Seniors can face barriers to using technology, but the pandemic has pushed many to harness it for their health.
The onset of the COVID-19 pandemic has caused a surge in the use of digital health care, including among older adults.
The Centers for Medicare & Medicaid Services has expanded the list of telehealth services reimbursable by Medicare, and seniors are using them. According to a survey from Deloitte, more Medicare Advantage members said they used telehealth or virtual health through the first four months of 2020 than during all of 2019.
This increase in technology use among older Americans is not entirely unexpected. While this generation is adopting technology at slower rates than the rest of the population, research shows they’re still more digitally connected than ever. Moreover, seniors are yearning to use more technology in all aspects of their lives, especially in health care. A recent study from CVS Health found that nearly half (45%) of all respondents 65 and older reported that they’d be more likely to communicate with health care professionals if they were able to do so through digital messaging.
Why Seniors Need Technology in a Pandemic
The rate at which seniors are adopting technology is exciting, especially considering the ways it can help maintain their total health during the COVID-19 pandemic. Tools like FaceTime, Zoom and WhatsApp can help seniors stay connected with their families and friends while physically distanced. This is particularly important for a population at risk of social isolation, which research reportedly indicates can be as harmful to a person’s health as smoking 15 cigarettes a day.
Programs like SilverSneakers are providing live and on-demand virtual exercise classes to help seniors stay active from the comfort of their home, including yoga, balance, cardio and strength classes. According to a 2019 SilverSneakers member survey, 86% of SilverSneakers members who took part in such activities reported that the program improved their quality of life. A recent SilverSneakers Pulse Survey further found that 51% of those surveyed participated in a digital exercise program in September 2020, up from 39% in April.
Of course, tools like telehealth are also available to help seniors continue to receive the medical and preventive care they need. At Aetna, a CVS Health company, we made this resource more accessible and affordable to our Medicare Advantage members throughout the pandemic by extending cost-share waivers for in-network primary care and specialist telehealth visits through Dec. 31.
How to Overcome Barriers
While there’s no doubt that technology is a convenient and beneficial tool for many, it can be confusing and difficult to navigate for others. Seniors face unique barriers to using and adopting technology, with a Pew Research Center study finding that some 34% of older people who use the internet have little to no confidence in being able to use electronic devices to perform tasks online. Nearly half of seniors responded that when they receive new electronic devices, they typically need someone else to set it up or show them how to use it.
The issue is not that seniors are technology-averse. They may just need more support than so-called digital natives. Luckily, there are resources available to help seniors overcome barriers to technology, incorporate it more easily in their day-to-day lives and use it as a tool on their overall health journeys.

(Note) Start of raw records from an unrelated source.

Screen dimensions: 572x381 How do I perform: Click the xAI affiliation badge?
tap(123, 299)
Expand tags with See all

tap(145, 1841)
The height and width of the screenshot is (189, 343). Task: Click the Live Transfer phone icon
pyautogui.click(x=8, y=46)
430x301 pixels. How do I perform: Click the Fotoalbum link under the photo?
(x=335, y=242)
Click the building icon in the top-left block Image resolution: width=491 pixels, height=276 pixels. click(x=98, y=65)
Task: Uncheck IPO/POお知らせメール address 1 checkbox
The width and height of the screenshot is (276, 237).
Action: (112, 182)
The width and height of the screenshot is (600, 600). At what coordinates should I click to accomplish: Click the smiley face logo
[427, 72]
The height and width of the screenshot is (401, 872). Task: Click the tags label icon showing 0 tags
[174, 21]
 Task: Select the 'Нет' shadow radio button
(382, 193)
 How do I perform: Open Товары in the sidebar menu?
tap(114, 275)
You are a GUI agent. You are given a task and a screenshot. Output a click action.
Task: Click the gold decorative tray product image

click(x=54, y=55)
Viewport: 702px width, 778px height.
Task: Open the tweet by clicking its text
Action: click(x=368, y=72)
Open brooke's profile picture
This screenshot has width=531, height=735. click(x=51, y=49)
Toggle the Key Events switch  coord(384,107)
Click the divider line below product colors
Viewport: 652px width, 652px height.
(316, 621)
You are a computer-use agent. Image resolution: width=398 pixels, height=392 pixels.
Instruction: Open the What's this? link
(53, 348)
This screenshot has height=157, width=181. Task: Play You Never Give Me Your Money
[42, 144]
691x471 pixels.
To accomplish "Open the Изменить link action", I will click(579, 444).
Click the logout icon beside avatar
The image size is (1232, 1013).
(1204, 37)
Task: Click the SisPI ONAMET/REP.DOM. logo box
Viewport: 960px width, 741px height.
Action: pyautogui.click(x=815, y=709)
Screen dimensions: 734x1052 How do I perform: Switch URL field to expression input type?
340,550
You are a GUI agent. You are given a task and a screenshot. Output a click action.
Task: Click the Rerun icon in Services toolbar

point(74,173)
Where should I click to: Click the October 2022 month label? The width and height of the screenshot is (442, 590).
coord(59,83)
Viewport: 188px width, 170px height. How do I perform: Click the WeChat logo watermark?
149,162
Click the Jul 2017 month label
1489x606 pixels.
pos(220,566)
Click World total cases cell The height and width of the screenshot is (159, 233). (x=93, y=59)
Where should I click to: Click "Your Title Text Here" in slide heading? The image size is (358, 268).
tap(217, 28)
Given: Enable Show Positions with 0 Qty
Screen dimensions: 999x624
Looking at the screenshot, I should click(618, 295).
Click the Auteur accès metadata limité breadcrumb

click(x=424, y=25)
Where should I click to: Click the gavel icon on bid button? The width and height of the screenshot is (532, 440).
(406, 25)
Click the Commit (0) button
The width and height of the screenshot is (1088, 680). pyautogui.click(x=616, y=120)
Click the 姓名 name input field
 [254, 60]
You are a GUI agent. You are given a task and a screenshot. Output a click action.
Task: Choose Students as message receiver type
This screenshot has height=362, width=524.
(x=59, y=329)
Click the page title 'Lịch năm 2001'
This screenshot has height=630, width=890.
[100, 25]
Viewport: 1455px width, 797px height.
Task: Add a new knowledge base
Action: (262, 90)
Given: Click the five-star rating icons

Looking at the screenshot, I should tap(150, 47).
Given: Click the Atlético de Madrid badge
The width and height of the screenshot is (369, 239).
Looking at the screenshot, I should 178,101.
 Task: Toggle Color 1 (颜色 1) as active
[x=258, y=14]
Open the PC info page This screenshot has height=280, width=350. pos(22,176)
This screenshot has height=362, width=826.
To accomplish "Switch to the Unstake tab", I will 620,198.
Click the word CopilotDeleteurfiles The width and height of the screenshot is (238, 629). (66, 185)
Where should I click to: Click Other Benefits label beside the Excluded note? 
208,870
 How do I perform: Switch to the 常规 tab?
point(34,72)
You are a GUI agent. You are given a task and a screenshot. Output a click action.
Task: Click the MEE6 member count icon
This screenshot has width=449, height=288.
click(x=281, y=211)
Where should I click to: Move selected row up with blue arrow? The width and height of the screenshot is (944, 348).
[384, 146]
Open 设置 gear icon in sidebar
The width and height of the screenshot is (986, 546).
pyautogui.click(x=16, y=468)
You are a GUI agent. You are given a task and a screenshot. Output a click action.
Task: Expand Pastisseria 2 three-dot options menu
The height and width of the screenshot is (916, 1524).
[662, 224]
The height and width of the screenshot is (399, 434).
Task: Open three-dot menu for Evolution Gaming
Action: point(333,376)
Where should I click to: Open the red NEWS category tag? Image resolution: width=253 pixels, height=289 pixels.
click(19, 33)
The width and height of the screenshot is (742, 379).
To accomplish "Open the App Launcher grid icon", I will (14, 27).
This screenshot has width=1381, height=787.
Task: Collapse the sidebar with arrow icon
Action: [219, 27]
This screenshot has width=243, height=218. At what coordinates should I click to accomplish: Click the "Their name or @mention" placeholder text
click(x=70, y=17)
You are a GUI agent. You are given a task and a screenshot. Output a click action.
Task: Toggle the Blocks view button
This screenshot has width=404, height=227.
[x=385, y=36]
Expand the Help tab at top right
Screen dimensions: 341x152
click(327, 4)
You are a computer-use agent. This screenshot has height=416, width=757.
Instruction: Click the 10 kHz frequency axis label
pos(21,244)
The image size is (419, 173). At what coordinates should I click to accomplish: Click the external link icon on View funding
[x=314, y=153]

For example, seniors can seek help from organizations like The Oasis Institute, an educational nonprofit that offers classes, programs and resources that instruct older adults on using technology. Oasis offers a wide range of courses at all different levels of technology comfort, from “Introduction to Computers” to “Blogging with WordPress.”
Additionally, we at Aetna have developed a “Putting the ‘Me’ in Medicare” eBook with a chapter dedicated to helping seniors use technology. This includes a Q&A with tips on how to best use technology to help boost your total health, a piece on what telehealth is and why it’s important, and instructions for seniors on how they can join or set up their own Zoom calls.
There are also tips seniors can keep in mind when looking to use technology more. As with learning any new skill, it can be helpful to first start with a small undertaking. For example, most smartphones today come loaded with health apps that track wellness metrics, such as steps taken, as you go about your day. These apps require almost no technology skills, but they still provide a measurement tool for staying healthy. Once comfort levels increase, you may then be able to graduate to more substantial health-tracking tools, like meal trackers and exercise apps.
It’s also important to note that those who don’t have access to smartphones can still benefit from technology resources. Landline telephones, for instance, can provide seniors with ample opportunity to integrate technology benefits into their lives. Many seniors can still receive telehealth during the COVID-19 public health emergency, as well as health coaching and services over the phone.
Aetna also offers helpful programs through Medicare Advantage plans, such as the companionship benefit with Papa, Inc., which is available in six states and connects seniors with college-age individuals who can provide remote companionship and technology support over the telephone. Additionally, seniors can call consultants with Aetna’s Resources For Living program who can connect them with important community resources based on their individual needs, including meal-delivery programs, help at home and caregiver support.
Use Technology in the Way That Suits You Best
Technology can be a useful tool for seniors in their daily lives and in achieving their best overall health. Regardless of comfort level, there are tools and resources that can help the seniors in your life. We encourage you or a loved one to seek out help in the way that best suits you.
In a time when physical distancing is necessary for health, technology can be a real lifeline.